Monday, Oct. 08, 1945

Born. To Frederick Bernard Snite Jr., 35, world-traveling infantile-paralysis victim who has spent most of the last nine years in an iron lung; and Teresa Larkin Snite, 31: their third child, third daughter; in Chicago. Weight: 5 Ibs. 14 oz.

Married. Margaret Rutherford, 53, the late Mrs. William K. Vanderbilt's daughter who became ballerina, cultist (Oom the Omnipotent), husband collector; and Prince Charles Michael Joachim Napoleon Murat, 53, great-grandnephew of Napoleon Bonaparte; she for the fifth time (once before to Murat), he for the second (she was also his first); in Manhattan.

Died. Argentinita (real name: Encarnacion Lopez),* 47, whose brilliant footwork, miming and castanet playing earned her critical as well as public cheers; after two major operations, 17 blood transfusions; in Manhattan. Born in Buenos Aires but raised in Spain by her Castilian parents, she took her stage name from her childhood nickname, "the little Argentinian."

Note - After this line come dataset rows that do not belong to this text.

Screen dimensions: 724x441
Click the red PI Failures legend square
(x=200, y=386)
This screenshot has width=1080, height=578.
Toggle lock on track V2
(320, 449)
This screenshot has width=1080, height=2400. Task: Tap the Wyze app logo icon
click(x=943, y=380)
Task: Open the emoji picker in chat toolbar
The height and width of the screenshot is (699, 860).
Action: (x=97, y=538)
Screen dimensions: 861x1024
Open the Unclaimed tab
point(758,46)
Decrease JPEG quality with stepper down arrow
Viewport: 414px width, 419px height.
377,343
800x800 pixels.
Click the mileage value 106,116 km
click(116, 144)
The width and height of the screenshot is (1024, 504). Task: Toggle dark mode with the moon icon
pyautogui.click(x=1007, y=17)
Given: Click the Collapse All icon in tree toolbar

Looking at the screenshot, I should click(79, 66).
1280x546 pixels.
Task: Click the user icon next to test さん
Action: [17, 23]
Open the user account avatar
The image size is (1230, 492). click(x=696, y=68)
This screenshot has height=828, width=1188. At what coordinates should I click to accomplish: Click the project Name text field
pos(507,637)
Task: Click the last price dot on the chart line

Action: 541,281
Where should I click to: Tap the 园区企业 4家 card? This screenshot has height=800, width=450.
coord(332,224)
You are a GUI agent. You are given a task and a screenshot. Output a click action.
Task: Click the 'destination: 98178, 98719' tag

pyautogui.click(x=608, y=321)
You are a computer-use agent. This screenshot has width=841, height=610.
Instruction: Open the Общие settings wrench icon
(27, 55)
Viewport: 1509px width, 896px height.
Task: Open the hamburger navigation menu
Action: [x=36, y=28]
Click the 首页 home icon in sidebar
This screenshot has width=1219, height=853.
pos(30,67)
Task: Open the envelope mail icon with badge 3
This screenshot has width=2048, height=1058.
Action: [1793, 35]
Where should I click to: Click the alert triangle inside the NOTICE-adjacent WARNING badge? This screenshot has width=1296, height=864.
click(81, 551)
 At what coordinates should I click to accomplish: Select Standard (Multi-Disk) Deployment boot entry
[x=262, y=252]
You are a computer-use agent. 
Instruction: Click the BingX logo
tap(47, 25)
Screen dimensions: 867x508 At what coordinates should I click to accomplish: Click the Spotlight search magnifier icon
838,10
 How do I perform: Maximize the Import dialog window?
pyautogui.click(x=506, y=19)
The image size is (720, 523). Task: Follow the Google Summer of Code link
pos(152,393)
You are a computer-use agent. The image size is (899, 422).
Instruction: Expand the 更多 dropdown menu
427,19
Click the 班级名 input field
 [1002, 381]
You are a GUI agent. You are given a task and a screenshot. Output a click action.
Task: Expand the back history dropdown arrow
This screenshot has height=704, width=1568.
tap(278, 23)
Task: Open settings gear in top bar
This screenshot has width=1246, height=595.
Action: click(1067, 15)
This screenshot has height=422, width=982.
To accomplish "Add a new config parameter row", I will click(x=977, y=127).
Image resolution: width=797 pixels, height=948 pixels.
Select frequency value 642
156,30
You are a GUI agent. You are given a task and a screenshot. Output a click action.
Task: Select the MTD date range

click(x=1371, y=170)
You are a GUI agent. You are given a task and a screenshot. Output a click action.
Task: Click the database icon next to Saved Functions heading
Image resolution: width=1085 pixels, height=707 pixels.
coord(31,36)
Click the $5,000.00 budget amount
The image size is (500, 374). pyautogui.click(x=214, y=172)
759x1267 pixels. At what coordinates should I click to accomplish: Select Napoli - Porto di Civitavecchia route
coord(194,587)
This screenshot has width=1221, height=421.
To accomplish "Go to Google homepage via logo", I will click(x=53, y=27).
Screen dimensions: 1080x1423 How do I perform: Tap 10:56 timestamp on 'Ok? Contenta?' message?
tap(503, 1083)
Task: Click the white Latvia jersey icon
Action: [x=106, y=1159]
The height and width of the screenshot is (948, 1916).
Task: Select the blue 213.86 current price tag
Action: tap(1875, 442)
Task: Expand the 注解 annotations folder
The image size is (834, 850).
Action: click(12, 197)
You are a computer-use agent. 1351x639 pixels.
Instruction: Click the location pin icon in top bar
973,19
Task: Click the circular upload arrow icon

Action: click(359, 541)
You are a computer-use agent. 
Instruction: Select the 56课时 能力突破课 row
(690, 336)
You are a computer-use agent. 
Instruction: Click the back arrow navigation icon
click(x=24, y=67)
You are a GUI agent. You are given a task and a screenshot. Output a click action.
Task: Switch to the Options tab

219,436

Died. Bela BartOk, 64, prolific Hungarian composer of piquant, sometimes cacophonous orchestral and chamber music; longtime student of Magyar and Yugoslav folk music; after long illness; in Manhattan, his home since 1940. A radical modernist, BartOk in 1938 wrote Rhapsody for Clarinet and Violin especially for his friend Joseph Szigeti's violin and Benny Goodman's rippling clarinet.

Died. Dr. Charles Whitney Gilmore, 71, National Museum curator of vertebrate paleontology, who discovered and reconstructed the gigantic prehistoric Diplodocus, one of the lamest-brained creatures on record (70-to-80 ft. long, 15-to-30 tons, apple-sized cranium); after a stroke; in Washington, D.C. '

Died. Dr. Smith Ely Jelliffe, 78, neuropsychiatrist, editor (Journal of Nervous & Mental Disease), belligerent Freudian, whose testimony in 1907 saved Harry K. Thaw from the electric chair; after long illness; at Huletts Landing, N.Y. He once told a group of fellow alienists that he believed Irving Berlin's mother must have had a syncopated heartbeat; a surprised confrere said that he had examined her and found she had.

Died. Mrs. Jacob Leander Loose, 85, Kansas City dowager who set out when she was past 60 to shower Washington society with champagne and Sunshine biscuits, eventually decided she had "gone pretty far for a baker's widow" [Loose-Wiles Biscuit Co.]; after long illness; in Kansas City.

* Not to be confused with La Argentina (real name: Antonia Merce), more widely famed Span ish dancer who died in 1936.